Editorial de 18 de outubro,
O cinismo de Michel Temer parece não conhecer limites. Às vésperas da votação da segunda denúncia de Janot na Câmara, o presidente enviou aos deputados uma carta em que afirma existir uma “conspiração” para tirá-lo do cargo. Logo ele, o responsável por tramar com Eduardo Cunha o golpe parlamentar que derrubou Dilma Rousseff.
Com medo de um revés, Michel Temer foi às compras para se livrar do perigo de afastamento. Nesta segunda (16), numa barganha junto à bancada ruralista, o governo editou uma portaria que facilita o trabalho escravo no Brasil. Os empresários flagrados neste crime não aparecerão mais na “lista suja”, a menos que o ministro do trabalho permita. O texto também modifica o modelo de fiscalização e punição. Numa frase: Temer decretou uma “licença” para o trabalho escravo no país.
Mas não é só. Com o intuito de preservar o suporte da bancada patronal, o governou aproveitou a ocasião para tentar ressuscitar a reforma da previdência. Os ministros Eliseu Padilha (Casa Civil) e Henrique Meirelles (Fazenda) apresentaram a proposta de uma reforma “desidratada” baseada em três pilares: idade mínima (65 anos para homens e 62 para mulheres), o tempo de contribuição de pelo menos 25 anos e uma regra de transição.

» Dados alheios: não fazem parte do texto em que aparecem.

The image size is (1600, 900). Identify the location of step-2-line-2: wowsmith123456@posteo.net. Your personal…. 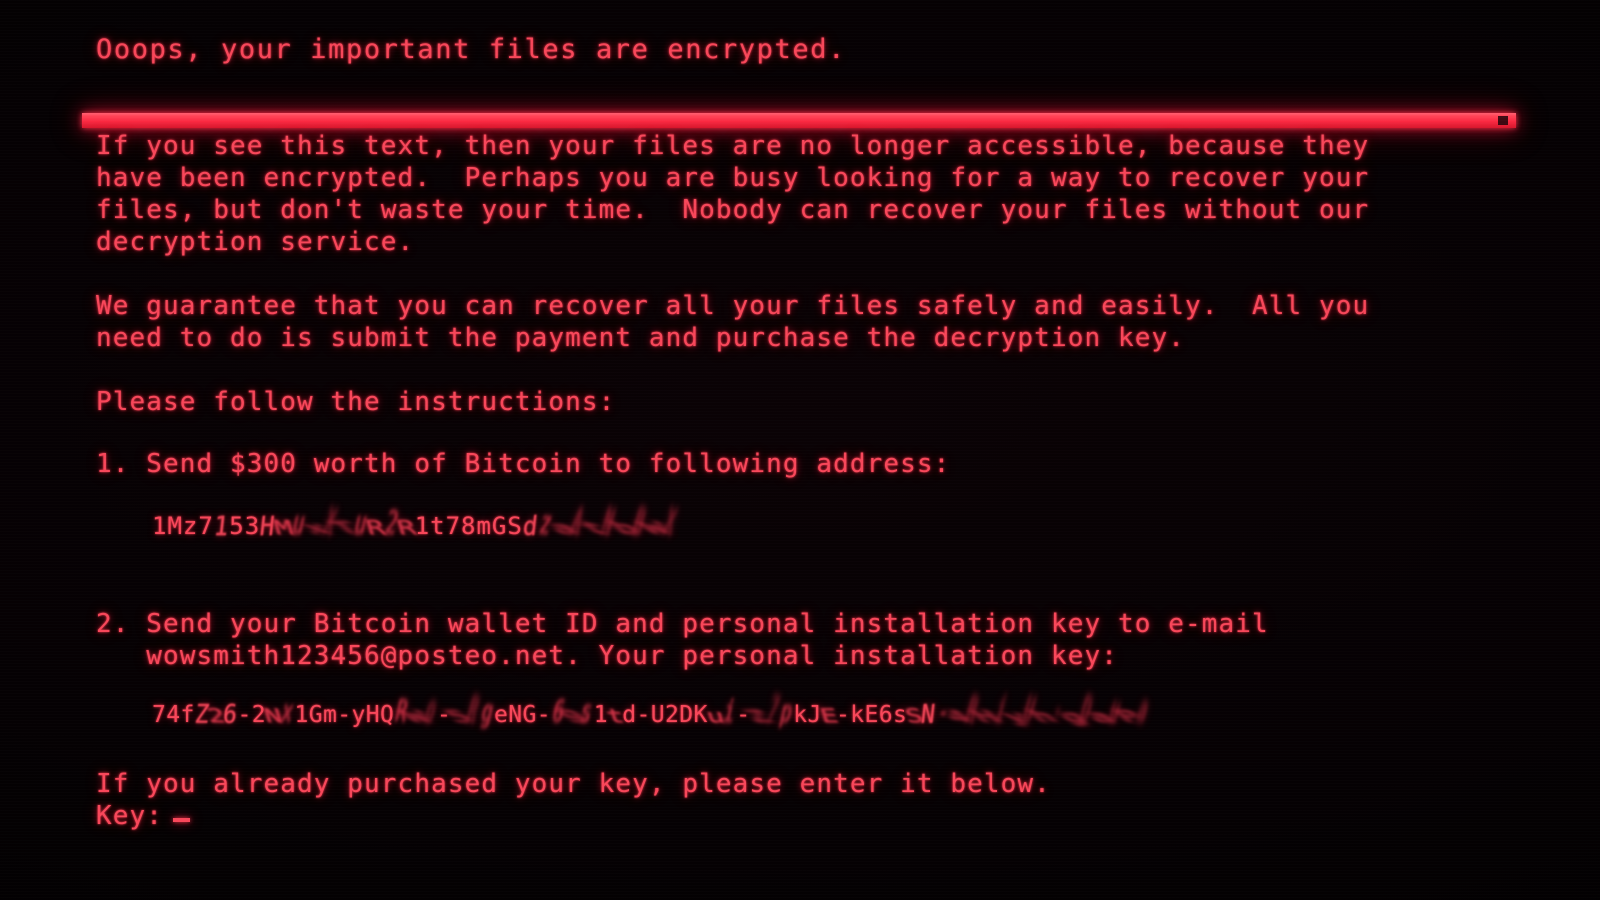
(607, 656).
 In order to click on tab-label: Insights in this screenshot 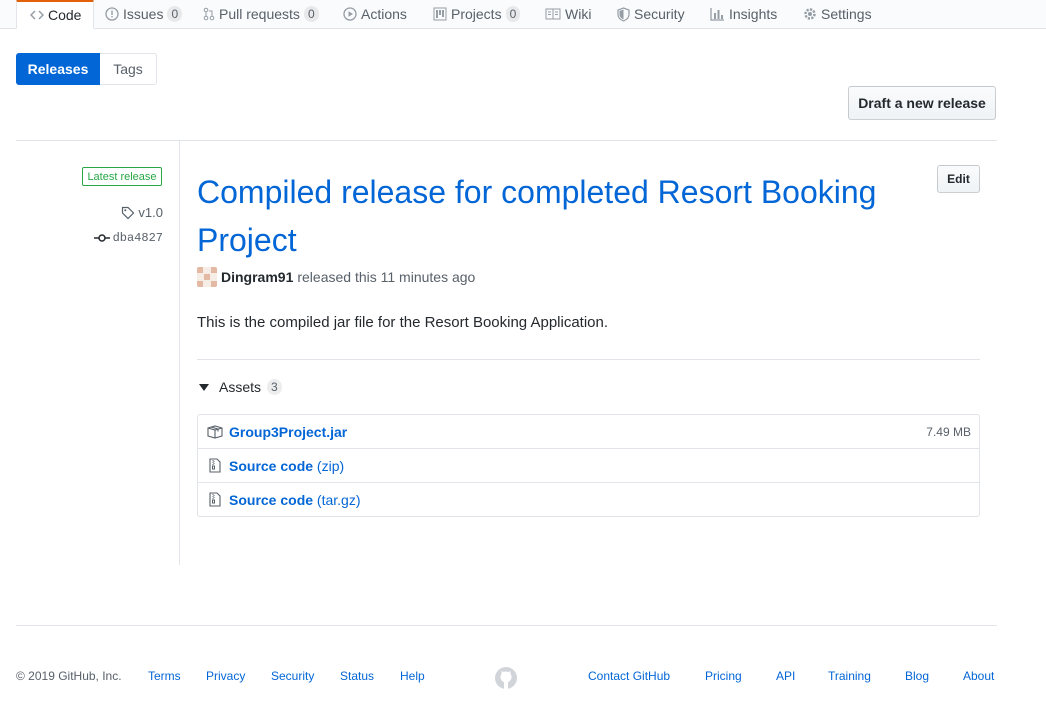, I will do `click(754, 14)`.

Embora encontre um cenário político mais adverso nesta segunda denúncia, Michel Temer provavelmente conseguirá os votos necessários para se manter no cargo. O apoio dos grandes empresários ao governo, em razão do ávido interesse que estes têm na retirada de direitos sociais, e o suporte de políticos e partidos comprometidos com esquemas de corrupção seguram Temer no poder, apesar da quase unânime rejeição popular e das provas irrefutáveis de crimes praticados pelo peemedebista.
A delação de Funaro e o fator Maia
Para esquentar o clima da denúncia, a delação de Lúcio Funaro, ex-operador do PMDB na Câmara, vazou para a imprensa. O doleiro afirmou que Michel Temer ficava com um percentual das propinas repassadas a Eduardo Cunha. “Tenho certeza que parte do dinheiro que era repassado, capitaneado em todos esses esquemas que ele tinha, dava um percentual também para o Michel Temer. Eu nunca cheguei a entregar, mas o Altair deve ter entregado algumas vezes”, disse.
Os vídeos da delação foram divulgados no site oficial da Câmara na sexta (13), fato que detonou uma crise na relação entre o governo e Rodrigo Maia (DEM), presidente da Câmara. O deputado carioca, de olho nas eleições de 2018, busca-se se afastar da imagem “tóxica” de Temer. As rusgas entre eles, contudo, dificilmente evoluirão a ponto de ameaçar a vitória governista na votação da denúncia.
A bem da verdade, prevalece no Congresso ações descaradas de acobertamento de corruptos, particularmente quando se trata de membros da coalização governista do PMDB, PSDB e DEM. A decisão do Senado que, por 44 votos a 26, revogou as medidas cautelares impostas pelo STF (Supremo Tribunal Federal) a Aécio Neves (PSDB), mesmo este tendo sido flagrado pedindo R$ 2 milhões a Joesley Batista, é mais uma prova da desfaçatez que reina no parlamento brasileiro.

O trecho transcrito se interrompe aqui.